To do: Print the lines of the entries below word for word, starting at the line that contains "You are a computer-use agent." and ending at the line that contains "point(336,13)". Leave the pictures out.

Given information:
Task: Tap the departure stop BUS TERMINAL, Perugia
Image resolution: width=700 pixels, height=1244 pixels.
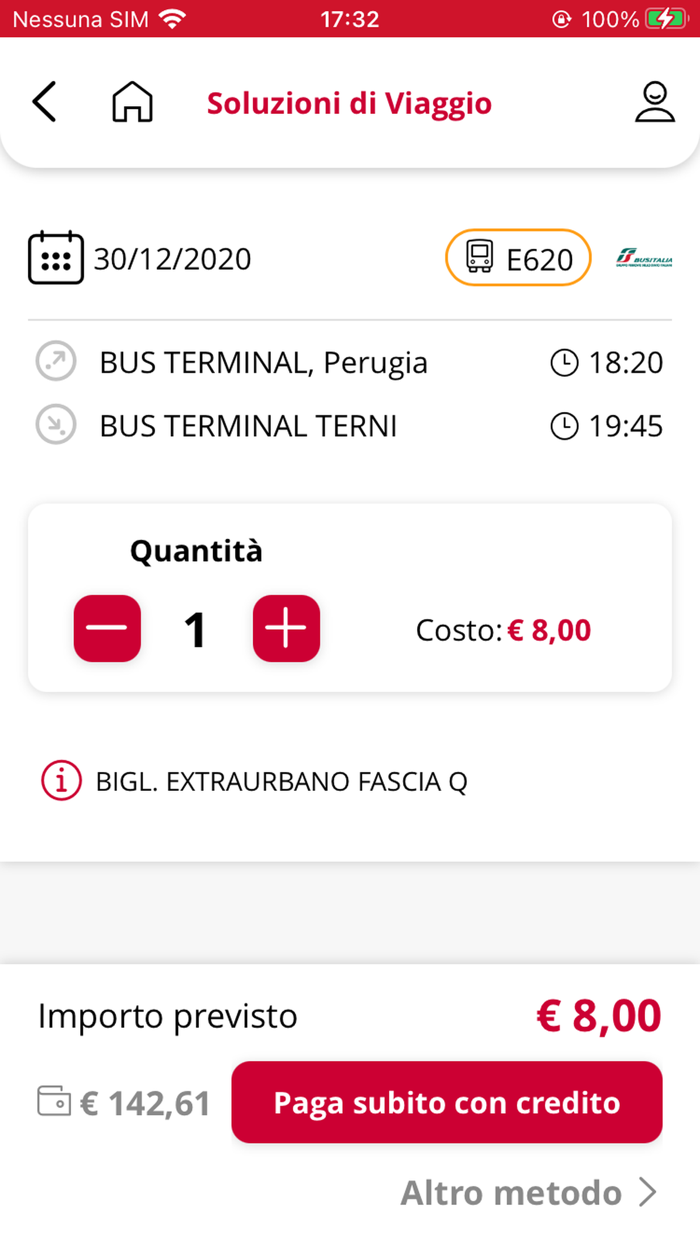Action: [263, 362]
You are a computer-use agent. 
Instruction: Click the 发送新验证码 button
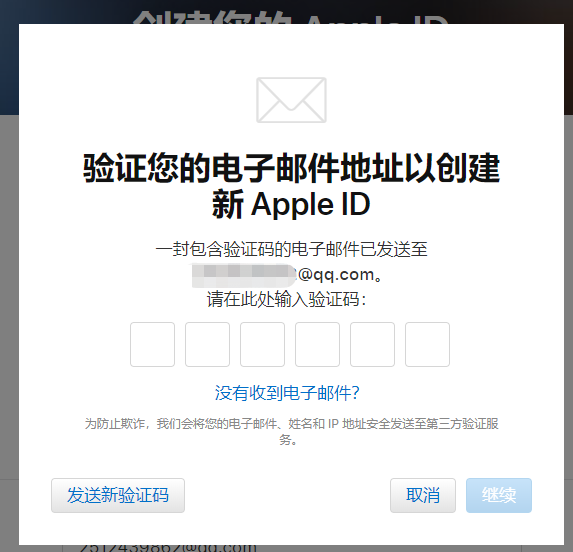pyautogui.click(x=118, y=495)
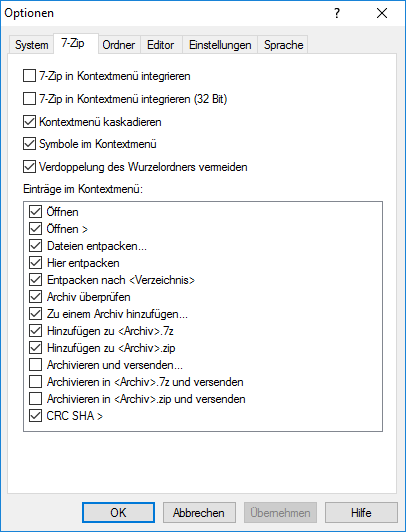Click the question mark help icon in title bar
This screenshot has height=532, width=406.
point(336,13)
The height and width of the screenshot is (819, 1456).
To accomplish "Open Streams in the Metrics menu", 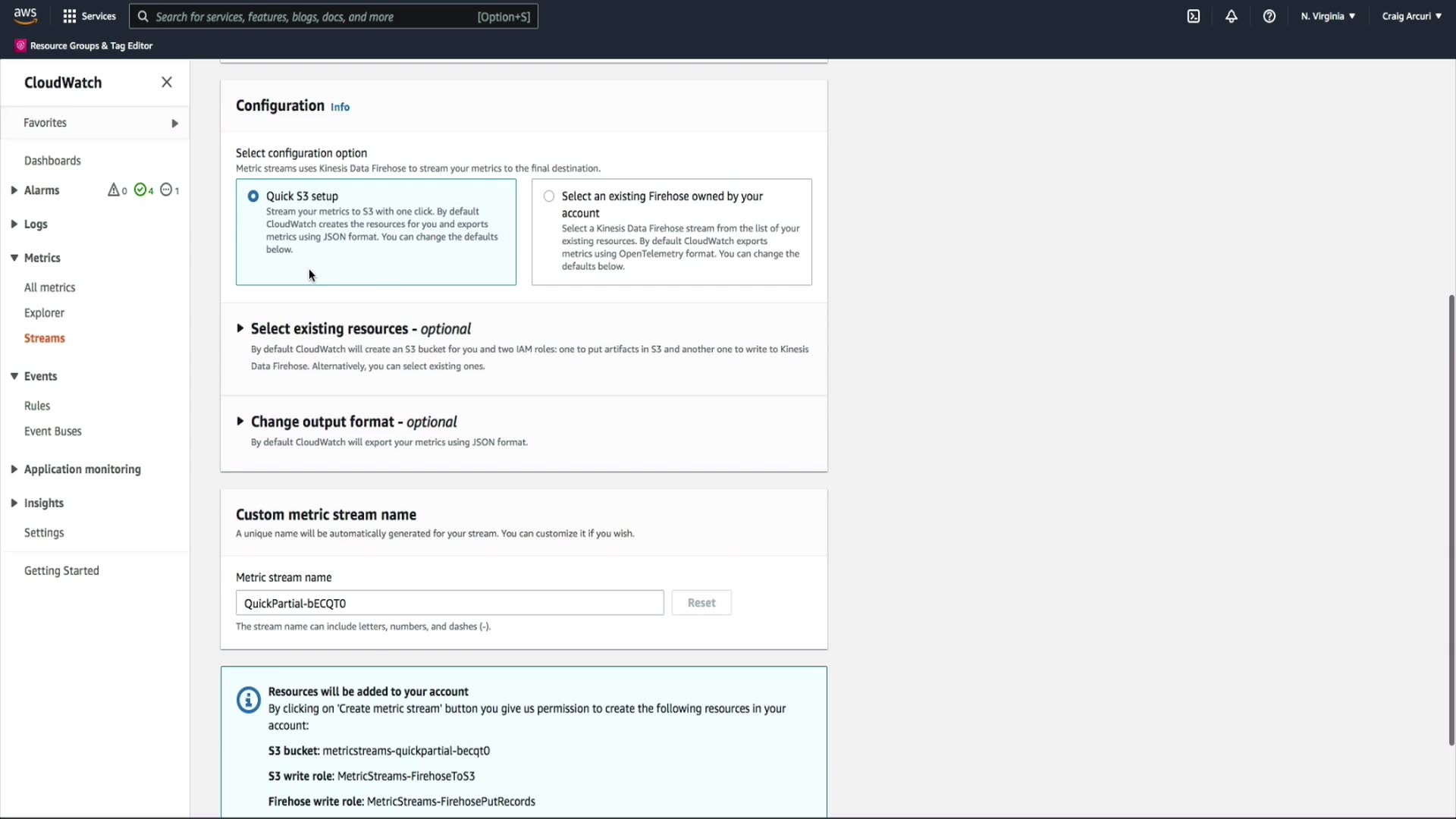I will [44, 338].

Right answer:
You are a computer-use agent. 
Instruction: Click the 发送新验证码 button
pyautogui.click(x=118, y=495)
Click the question mark help icon in title bar
This screenshot has height=532, width=406.
point(336,13)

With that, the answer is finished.